Another study is underway to evaluate the efficacy of Spinraza in children with less severe SMA and diagnosed at a later stage (average age 3 years). The interim analysis showed results consistent with those of newborns in whom the disease had an earlier onset.
What are the risks associated with Spinraza - Nusinersen?
The most common side effects with Spinraza (which may affect more than 1 in 10 people) are headache and back pain; however, in newborns these side effects could not be assessed as they were unable to communicate them. These side effects are thought to be caused by injections into the spine made to administer the medicine.
For the full list of all side effects and restrictions with Spinraza, see the package leaflet.
Why has Spinraza - Nusinersen been approved?
In its assessment, the Committee for Medicinal Products for Human Use (CHMP) recognized the serious nature of the disease and the urgent need for effective treatments.
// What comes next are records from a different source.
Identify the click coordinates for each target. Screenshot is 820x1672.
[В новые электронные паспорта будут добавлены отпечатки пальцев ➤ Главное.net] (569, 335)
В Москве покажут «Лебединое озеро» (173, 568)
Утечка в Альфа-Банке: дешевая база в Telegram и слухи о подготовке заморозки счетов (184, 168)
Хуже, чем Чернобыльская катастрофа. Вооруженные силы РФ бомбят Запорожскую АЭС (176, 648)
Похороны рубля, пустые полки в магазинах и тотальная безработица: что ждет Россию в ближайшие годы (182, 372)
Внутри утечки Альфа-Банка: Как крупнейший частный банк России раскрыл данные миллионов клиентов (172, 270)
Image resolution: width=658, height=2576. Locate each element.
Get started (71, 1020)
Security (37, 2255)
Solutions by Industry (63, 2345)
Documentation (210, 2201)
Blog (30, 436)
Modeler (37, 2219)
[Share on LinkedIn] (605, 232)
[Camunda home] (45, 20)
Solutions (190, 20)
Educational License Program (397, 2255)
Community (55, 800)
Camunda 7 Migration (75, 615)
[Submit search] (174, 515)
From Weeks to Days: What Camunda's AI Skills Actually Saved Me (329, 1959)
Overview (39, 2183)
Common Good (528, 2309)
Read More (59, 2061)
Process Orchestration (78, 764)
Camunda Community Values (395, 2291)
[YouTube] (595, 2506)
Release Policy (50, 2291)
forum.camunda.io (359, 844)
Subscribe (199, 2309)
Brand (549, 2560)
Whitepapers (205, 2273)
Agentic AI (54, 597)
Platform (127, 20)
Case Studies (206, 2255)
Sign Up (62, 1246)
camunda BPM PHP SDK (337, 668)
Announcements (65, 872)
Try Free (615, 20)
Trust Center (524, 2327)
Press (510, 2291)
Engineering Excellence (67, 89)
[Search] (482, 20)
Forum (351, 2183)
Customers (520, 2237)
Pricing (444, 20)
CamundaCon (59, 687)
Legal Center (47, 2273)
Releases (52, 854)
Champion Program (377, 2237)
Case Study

Spinraza has been shown to result in clinically significant improvements in young children with disease in different degrees of severity. Although the medicine has not been tested in patients with the most severe and mildest forms of SMA, it is expected to provide similar benefits to these patients.
The side effects have been considered as manageable, as most of them are related to the route of administration of the medicine.
Therefore, the CHMP decided that Spinraza's benefits are greater than its risks and recommended that it be approved for use in the EU.
What measures are being taken to ensure the safe and effective use of Spinraza - Nusinersen?
The company that markets Spinraza will complete ongoing studies on the long-term safety and efficacy of the medicine in patients who present with the symptoms of SMA and in patients who still have no symptoms.
Recommendations and precautions to be followed by healthcare professionals and patients for the safe and effective use of Spinraza have also been included in the summary of product characteristics and the package leaflet.
More information on Spinraza - Nusinersen
For the full EPAR version of Spinraza, consult the Agency's website: ema.europa.eu/Find medicine / Human medicines / European public assessment reports. For more information about treatment with Spinraza, read the package leaflet (also part of the EPAR) or contact your doctor or pharmacist.
The summary of the opinion of the Committee for Orphan Medicinal Products related to Spinraza is available on the Agency's website: ema.europa.eu/Find medicine / Human medicines / Rare disease designation.